2026-06-02Computation and Language

Computation and LanguageMachine Learning
AI summary

The authors studied how well fake news detectors work when the AI that creates fake articles is given different instructions (prompts). They used three groups of AI-written articles with different prompts and compared them to real news. By looking at simple language features like vocabulary variety, how easy the text is to read, and emotion levels, they trained a model to spot AI-generated fake news. Their model stayed very accurate even when tested on new prompts it hadn't seen before, showing these features are reliable indicators across different AI writing styles.

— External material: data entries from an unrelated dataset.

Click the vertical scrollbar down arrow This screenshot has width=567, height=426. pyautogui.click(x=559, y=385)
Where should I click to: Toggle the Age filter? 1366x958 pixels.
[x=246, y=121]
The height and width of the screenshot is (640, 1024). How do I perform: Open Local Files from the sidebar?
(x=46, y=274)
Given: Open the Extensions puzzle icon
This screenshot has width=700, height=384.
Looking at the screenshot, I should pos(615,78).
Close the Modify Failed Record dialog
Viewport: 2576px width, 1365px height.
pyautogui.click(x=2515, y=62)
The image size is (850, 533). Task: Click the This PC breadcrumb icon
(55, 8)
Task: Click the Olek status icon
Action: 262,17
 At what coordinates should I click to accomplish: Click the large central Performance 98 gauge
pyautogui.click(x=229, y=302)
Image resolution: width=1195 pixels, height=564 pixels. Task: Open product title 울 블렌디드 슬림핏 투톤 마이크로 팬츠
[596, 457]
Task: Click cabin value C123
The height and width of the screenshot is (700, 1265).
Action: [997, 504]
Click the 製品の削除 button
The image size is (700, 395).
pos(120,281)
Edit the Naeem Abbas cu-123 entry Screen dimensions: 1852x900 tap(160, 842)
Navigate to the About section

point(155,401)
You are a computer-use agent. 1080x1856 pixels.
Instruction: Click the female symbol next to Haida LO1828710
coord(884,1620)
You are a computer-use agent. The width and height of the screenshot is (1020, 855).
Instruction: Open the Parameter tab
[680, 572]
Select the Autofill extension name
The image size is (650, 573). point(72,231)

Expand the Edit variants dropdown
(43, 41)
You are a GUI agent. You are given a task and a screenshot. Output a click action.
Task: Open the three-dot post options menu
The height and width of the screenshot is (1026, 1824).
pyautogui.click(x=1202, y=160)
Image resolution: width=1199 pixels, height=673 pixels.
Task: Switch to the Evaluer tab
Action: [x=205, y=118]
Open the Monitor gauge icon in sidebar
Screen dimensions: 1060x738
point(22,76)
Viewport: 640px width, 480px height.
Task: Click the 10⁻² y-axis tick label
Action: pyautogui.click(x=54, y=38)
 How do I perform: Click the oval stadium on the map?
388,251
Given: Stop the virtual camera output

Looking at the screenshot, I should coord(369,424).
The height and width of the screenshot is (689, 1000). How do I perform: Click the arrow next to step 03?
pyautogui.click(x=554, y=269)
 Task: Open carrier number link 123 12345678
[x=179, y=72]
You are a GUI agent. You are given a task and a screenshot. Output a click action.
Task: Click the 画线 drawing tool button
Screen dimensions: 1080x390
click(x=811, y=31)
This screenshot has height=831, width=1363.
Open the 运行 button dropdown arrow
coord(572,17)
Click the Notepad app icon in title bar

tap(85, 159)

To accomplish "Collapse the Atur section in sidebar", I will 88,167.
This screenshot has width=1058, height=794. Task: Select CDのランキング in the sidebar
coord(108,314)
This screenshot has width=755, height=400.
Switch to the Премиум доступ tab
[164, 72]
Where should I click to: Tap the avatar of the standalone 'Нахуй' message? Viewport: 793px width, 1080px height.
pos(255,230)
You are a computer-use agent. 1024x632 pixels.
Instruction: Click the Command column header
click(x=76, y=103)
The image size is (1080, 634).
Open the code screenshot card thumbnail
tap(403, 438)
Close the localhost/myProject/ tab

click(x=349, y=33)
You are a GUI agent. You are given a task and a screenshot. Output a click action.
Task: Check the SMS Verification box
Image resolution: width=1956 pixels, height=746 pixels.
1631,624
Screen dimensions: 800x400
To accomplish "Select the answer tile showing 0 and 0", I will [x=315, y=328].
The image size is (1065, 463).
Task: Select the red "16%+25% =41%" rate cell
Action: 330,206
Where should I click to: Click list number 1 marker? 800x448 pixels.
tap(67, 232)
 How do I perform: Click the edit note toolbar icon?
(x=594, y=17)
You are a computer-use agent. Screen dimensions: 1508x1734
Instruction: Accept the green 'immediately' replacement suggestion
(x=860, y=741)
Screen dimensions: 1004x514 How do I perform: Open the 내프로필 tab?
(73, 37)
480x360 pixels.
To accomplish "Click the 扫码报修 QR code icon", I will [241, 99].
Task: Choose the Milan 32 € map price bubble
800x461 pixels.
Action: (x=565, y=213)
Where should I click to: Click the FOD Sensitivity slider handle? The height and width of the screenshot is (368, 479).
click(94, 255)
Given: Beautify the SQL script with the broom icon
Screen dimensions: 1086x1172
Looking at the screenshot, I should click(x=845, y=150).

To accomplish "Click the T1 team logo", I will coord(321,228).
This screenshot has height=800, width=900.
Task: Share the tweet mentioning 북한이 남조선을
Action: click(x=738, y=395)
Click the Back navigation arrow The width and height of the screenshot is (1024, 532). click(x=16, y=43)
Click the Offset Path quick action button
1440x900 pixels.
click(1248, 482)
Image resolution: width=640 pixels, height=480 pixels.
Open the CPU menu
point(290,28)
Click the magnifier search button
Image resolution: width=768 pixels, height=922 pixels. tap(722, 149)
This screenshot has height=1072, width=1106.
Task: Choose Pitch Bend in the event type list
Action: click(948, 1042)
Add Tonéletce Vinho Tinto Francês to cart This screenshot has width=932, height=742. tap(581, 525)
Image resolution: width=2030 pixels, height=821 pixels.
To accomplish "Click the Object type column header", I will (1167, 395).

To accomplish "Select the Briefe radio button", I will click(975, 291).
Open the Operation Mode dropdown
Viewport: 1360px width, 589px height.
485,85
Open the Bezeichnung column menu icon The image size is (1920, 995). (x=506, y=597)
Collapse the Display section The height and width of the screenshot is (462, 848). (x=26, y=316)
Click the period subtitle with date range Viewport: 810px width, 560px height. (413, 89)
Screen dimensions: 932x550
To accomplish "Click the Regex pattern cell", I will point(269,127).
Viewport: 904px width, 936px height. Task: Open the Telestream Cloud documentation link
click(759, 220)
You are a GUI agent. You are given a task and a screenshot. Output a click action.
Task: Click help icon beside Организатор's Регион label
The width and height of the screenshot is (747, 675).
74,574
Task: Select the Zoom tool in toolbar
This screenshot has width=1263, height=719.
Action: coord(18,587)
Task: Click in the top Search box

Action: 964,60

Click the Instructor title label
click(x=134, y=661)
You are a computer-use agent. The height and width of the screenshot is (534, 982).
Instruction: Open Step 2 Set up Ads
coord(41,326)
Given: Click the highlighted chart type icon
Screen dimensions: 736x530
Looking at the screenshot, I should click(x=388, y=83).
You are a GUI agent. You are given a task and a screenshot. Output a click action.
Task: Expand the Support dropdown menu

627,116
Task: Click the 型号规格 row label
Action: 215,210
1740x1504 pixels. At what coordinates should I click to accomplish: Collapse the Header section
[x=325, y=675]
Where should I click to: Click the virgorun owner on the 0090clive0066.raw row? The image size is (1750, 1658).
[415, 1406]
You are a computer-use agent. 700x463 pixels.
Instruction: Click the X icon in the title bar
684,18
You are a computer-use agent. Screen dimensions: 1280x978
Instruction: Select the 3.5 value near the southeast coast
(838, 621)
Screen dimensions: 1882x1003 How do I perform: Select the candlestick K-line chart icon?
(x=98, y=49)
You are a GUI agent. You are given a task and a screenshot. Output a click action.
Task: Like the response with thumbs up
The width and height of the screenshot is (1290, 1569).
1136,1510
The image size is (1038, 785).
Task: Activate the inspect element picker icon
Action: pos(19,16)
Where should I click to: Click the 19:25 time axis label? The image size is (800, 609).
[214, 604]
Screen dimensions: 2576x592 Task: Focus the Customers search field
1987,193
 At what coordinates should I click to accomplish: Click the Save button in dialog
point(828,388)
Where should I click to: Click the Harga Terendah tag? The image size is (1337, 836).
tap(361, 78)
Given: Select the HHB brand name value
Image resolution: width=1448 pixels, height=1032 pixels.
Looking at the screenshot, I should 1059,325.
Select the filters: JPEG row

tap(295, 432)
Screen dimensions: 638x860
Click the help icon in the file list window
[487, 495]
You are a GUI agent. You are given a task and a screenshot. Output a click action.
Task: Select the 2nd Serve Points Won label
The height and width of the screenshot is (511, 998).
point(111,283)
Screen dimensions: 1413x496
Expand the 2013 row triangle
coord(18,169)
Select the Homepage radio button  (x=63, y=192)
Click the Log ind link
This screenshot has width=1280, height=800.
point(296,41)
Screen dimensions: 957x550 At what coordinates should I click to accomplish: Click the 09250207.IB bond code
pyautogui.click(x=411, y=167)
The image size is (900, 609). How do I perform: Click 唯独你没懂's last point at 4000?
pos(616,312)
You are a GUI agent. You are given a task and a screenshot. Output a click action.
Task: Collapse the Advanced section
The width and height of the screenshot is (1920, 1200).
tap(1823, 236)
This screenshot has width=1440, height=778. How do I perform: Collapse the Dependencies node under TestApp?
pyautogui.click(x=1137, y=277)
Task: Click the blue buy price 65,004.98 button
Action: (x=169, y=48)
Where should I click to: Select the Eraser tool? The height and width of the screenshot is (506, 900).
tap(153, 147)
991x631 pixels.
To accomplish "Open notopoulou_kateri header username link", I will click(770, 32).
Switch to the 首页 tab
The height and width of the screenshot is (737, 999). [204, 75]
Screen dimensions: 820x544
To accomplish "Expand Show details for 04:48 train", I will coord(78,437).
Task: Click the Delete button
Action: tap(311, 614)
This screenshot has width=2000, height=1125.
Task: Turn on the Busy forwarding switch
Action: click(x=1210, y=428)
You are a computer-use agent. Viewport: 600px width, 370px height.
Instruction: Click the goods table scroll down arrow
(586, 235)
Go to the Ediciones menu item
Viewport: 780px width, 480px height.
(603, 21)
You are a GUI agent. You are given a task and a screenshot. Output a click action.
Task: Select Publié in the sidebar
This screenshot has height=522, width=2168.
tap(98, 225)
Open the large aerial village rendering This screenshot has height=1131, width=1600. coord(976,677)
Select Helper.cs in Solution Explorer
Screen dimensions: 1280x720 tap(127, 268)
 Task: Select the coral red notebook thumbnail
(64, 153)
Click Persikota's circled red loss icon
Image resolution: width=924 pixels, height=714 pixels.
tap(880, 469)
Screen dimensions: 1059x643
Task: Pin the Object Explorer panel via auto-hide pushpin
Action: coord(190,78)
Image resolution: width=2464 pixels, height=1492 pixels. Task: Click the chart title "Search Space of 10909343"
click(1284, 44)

large language modelsfake news detectionprompting strategieslexical diversityreadabilityemotional intensityrandom forest classifiercross-prompt generalization
Authors
Aya Vera-Jimenez, Samuel Jaeger, Calvin Ibenye, Dhrubajyoti Ghosh
Abstract
The increasing use of large language models has raised concerns about the spread of AI-generated fake news, particularly under varying prompting strategies. Most existing detection models are trained and evaluated under a single generation setting, leaving their ability to generalize across unseen prompts unclear. In this study, we investigate cross-prompt generalization in fake news detection using three datasets of AI-generated articles produced under distinct prompts, combined with real news articles. We extract interpretable linguistic features capturing lexical diversity, readability, and emotion-based characteristics and evaluate a random forest classifier under a cross-prompt framework, where models trained on one prompt are tested on another. Across all six train-test combinations, performance remains consistently high, with AUC values ranging from 0.988 to 1.000. Analysis of feature distributions shows that AI-generated text exhibits increased lexical diversity, reduced readability, and substantially lower emotional intensity compared to the overall dataset, with variations across prompts. Despite these distributional shifts, the classifier maintains strong performance, indicating that these features capture stable properties of AI-generated text that generalize across prompting strategies. These findings suggest that feature-based approaches can provide robust detection of AI-generated fake news under prompt variability.